One of the Emergency Campaign commercials targets Budget Committee
chairman Jim Nussle, an Iowa Republican running for governor. Committee
spokeswoman Kim Deti countered that the budget bill "is not making cuts in
spending. Spending on all the programs is actually going to continue to
increase. What we are simply doing through the bill is slowing growth in
programs by a very slight amount."
The National Governors Association recommended many of the Medicaid
changes in a report last summer prepared by a bipartisan task force led by
Virginia Gov. Mark Warner, a Democrat who may run for his party's presidential
nomination.
Many governors complain that Medicaid is overwhelming their budgets.

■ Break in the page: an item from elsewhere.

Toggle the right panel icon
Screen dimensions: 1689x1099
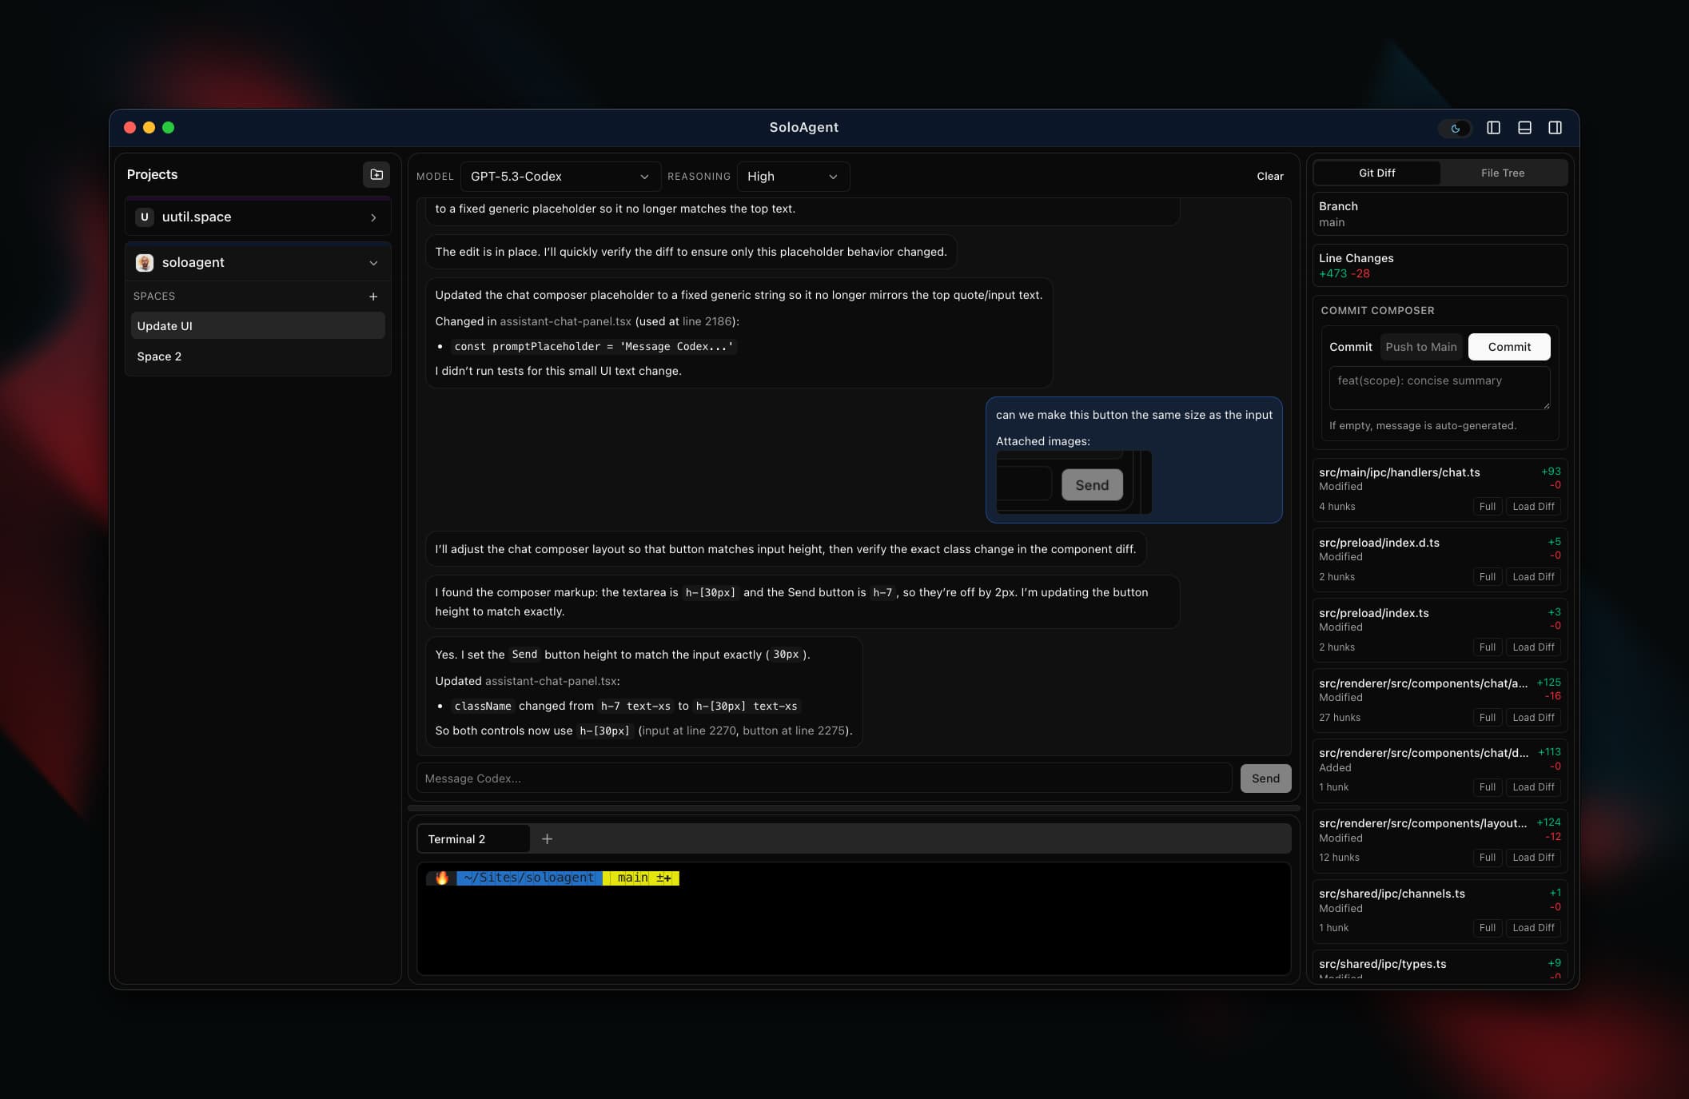click(x=1554, y=127)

The
governors asked for limits on wealthy and middle-class seniors who commonly
shelter their assets to qualify for Medicaid's nursing home payments.
The House bill would impose a $750,000 ceiling on home equity that seniors
can shelter while still qualifying for nursing home benefits. Governors also
want to be allowed to impose co-payments on beneficiaries and asked for more
latitude in benefit structures.
Analysts say the overall budget cuts are not large, but the problem for
Republicans is that they are linked with even larger tax cuts that together
will produce larger rather than smaller deficits.
"In the larger context, these are not huge cuts," said Robert Bixby,
executive director of the Concord Coalition, a budget watchdog group. "It's
just the whole idea that a very narrow slice of the budget is on the table, so
Republicans have gotten themselves into a corner here where it does look like
they're balancing the budget on the backs of low-income people."
At the same time, Republicans have also added new spending -- including
renewing an expired milk subsidy and higher subsidies for home heating. One
expensive Senate provision provides $3 billion to all U.S. households,
regardless of income, to buy converter boxes for analog televisions as TVs are
converted to digital later in the decade.